A lot happens in the next 124 years of election forecasting. Gambling evolved from wagers to set prices on the main financial exchanges, back to wagers, and then finally onto legal (and less legal) prediction market exchanges. We can embarrass ourselves by highlighting the work of one of the authors of this piece, David Rothschild, who spent a lot of time understanding how to convert prediction markets prices into clearly digestible probabilities. Here is a screenshot of his site, PredictWise, in 2016. You will notice that it peaked at 89% for Clinton on the night before the 2016: she lost. More importantly for this piece, PredictWise focused on tables and charts to highlight the probability of an event occurring. This is straightforward for someone who understands probabilities, but does not do much to convey the true value of 89% or 11%
In 2020 there are two main prediction teams fighting it out with their mixed models of fundamentals (i.e., models built on economics, incumbency, etc.) and polling data: Nate Silver, ABC pundit and the FiveThirtyEight publisher, released his forecast to great fanfare on August 14: it had Biden at 71% to win. Notice how Silver moved past gambling odds (3 to 1), past tables and charts (both on the site, but not the leading visualization), into probabilities designed to look like frequencies (where 100 dots equal 100 random draws of possible outcomes). While there are not actually 100 versions of the world, Silver displays 100 versions to provide a salient illustration for the viewers.
Silver actually came from the world of understanding baseball, where, built on the ground-breaking work of Bill James, a lot of data makes it relatively easy to predict outcomes. You can see how these probabilities have been incorporated into baseball games, with this screenshot from ABC’s sister-station ESPN using probabilities that update all game long.

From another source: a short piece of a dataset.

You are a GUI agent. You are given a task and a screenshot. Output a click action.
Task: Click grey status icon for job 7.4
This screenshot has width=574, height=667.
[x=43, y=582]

On the other hand, the Economist model, backed by Andrew Gelman and G. Elliot Morris, allows the user to toggle between the histogram and the frequency plot, which provides a similar graphical experience to Silver. Not fully germane to this piece, The Economist model is a more pure statistical model based on historical outcomes, while Silver added a lot of artificial noise in order to reach a lower starting probability for Biden. Gelman et al. 2020 provides a solid breakdown of the differences. Note on the day that the Silver model was launched at 71% for Biden, the Economist model was at 87%.
You will notice that PredictWise and David Rothschild are not really in this game any more. That 89% at the end for Clinton does not bother any of us that much: we don’t know the true underlying probability of Clinton winning the election under various circumstances. Besides, David can still brag about this prediction with Gelman that Trump would carry Florida by one, and his MSN and PredictWise polls that showed Trump carrying the upper-Midwest.

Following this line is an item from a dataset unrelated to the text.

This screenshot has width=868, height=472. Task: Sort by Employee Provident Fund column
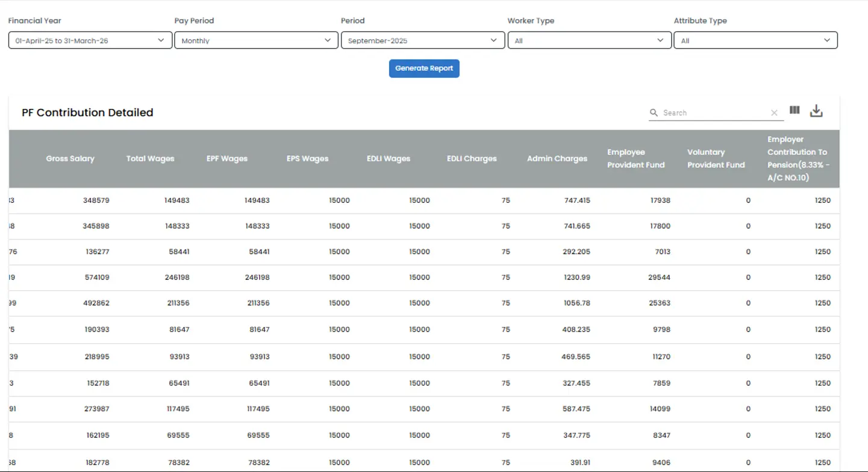pos(635,158)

Instead, it is horse-race coverage in general that bother all of us.
Is horse-race coverage a substitute or complement to substantive news about politics and the election? It is possible that horse-race coverage may excite people about politics, driving them to learn more. But, more likely, with the very low amount of news that most Americans consume: it substitutes for more substantive news. Even worse, it is not like horse-race coverage is a harmless diversion, it may actually demotivate some voters, if the race is not expected to be close. So, what is next?

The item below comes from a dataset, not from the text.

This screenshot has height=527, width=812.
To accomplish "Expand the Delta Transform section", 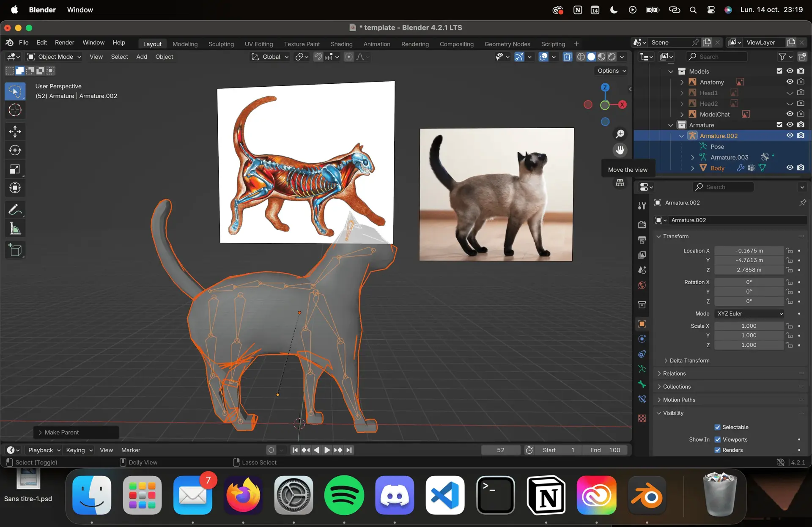I will coord(689,360).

First, David and his colleagues (and co-authors of this piece) at MSR and PredictWise, now focus more on polling and passive data (like application or location data) as it helps stakeholders reallocate resources. While the occasional tweet will show where their polling data on horse-races are, especially if it is quite different from the general consensus (not too many other people saw Biden competing in Georgia, Ohio, Iowa, and Texas in July).
Second, we would rather use polling data for a much more important task: showing where there is a big disconnect between elites and the general public. From 2010 through 2016 that was trying to get anyone to understand how popular universal healthcare was. Now it is trying to get elites to understand how popular investment (and regulation) in green technology is.